| Excerpt |
━━━━━━

Let’s switch around who we have sharing their picks this week. Let’s talk to someone who is in the business of getting YA books into the hands of those who work with teens. We’ve got the manager of school and library marketing, as well as social media, from Little, Brown, Zoe Luderitz.
Zoe Luderitz is the Manager, School & Library Marketing and Social Media at Little, Brown Books for Young Readers. She also has her MLIS from San Jose State University. She did not want to give us a head shot, so imagine her smile right about here.
Thinking about how I would introduce YA to non-YA readers was more of a challenge for me than I thought it would be! I’ve always been such a fan of teen books. When I was a teenager I was into alternative lit. I loved Francesca Lia Block and read all of her Weetzie Bat books. The worlds she created of real teen lives mixed up with unexpected circumstances always appealed to me. My friends and I would draw stars and faeries on our notebooks. I would have died if Holly Black was around when I was in high school! I absolutely would have loved the Tithe series.
But YA was still so new when I was a teenager. There was not the variety that there is today. It was just becoming a “thing” when I started High School. I completely remember my freshman year when Speak was making the rounds. Then my senior year when the new The Perks of Being a Wallflower came out it was the first time I had heard about a fiction book for teens specifically.
Though I was interested in children’s lit when I started my marketing internship at Candlewick Press in college I came away with a real love for YA. I read Feed by M.T. anderson and The Earth, My Butt and Other Big Round Things by Carolyn Mackler. I realized the depth and breadth of new YA.
When I started working at The Horn Book I became fascinated by the conversation around YA literature. The topics ranged from more traditional realistic fiction to fantasy to paranormal romance. I started the year that Twilight came out. But it was also the year that The Absolutely True Diary of a Part-time Indian was published. One of my very favorite books of all time. I still remember sitting on the couch in The Horn Book offices opening it up not knowing the awesomeness that was in store. When I got my job at Little, Brown working on that book had me starstruck.
I love that some of my favorite books of all time are written for teenagers! Sweethearts by Sara Zarr, Forgive Me, Leonard Peacock that’s coming out this summer from Matthew Quick. And I promise I’m not just naming Little, Brown titles! Dairy Queen by Catherine Gilbert Murdock, Someday This Pain Will Be Useful to You by Peter Cameron, The Summer I Turned Pretty by Jenny Han, Going Bovine by Libba Bray. The list could go on and on.
YA is such a welcoming place. You can read realistic fiction like This Lullaby by Sarah Dessen AND graphic novels like American Born Chinese by Gene Luen Yang. Science Fiction like Ship Breaker by Paolo Bacigalupi AND novels in verse like This is What I Did by Ann Dee Ellis. The characters and emotional experiences are some of the best out there and if you haven’t yet, you should definitely join the club.

━━━━━━

| Input data |
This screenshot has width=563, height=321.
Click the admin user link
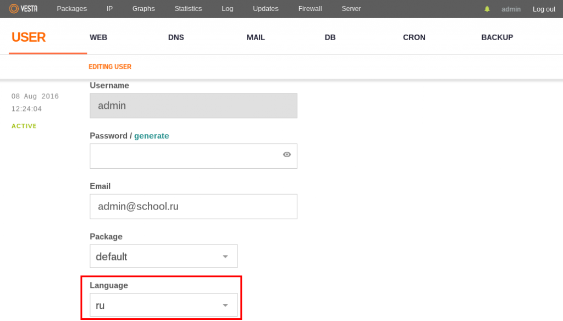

━━━━━━

| Exercise goal |
Please retype everything in the post about young adult books from "Thinking about how" down to "the Tithe series.". Ignore the lines; they have no role here.

| Exercise response |
Thinking about how I would introduce YA to non-YA readers was more of a challenge for me than I thought it would be! I’ve always been such a fan of teen books. When I was a teenager I was into alternative lit. I loved Francesca Lia Block and read all of her Weetzie Bat books. The worlds she created of real teen lives mixed up with unexpected circumstances always appealed to me. My friends and I would draw stars and faeries on our notebooks. I would have died if Holly Black was around when I was in high school! I absolutely would have loved the Tithe series.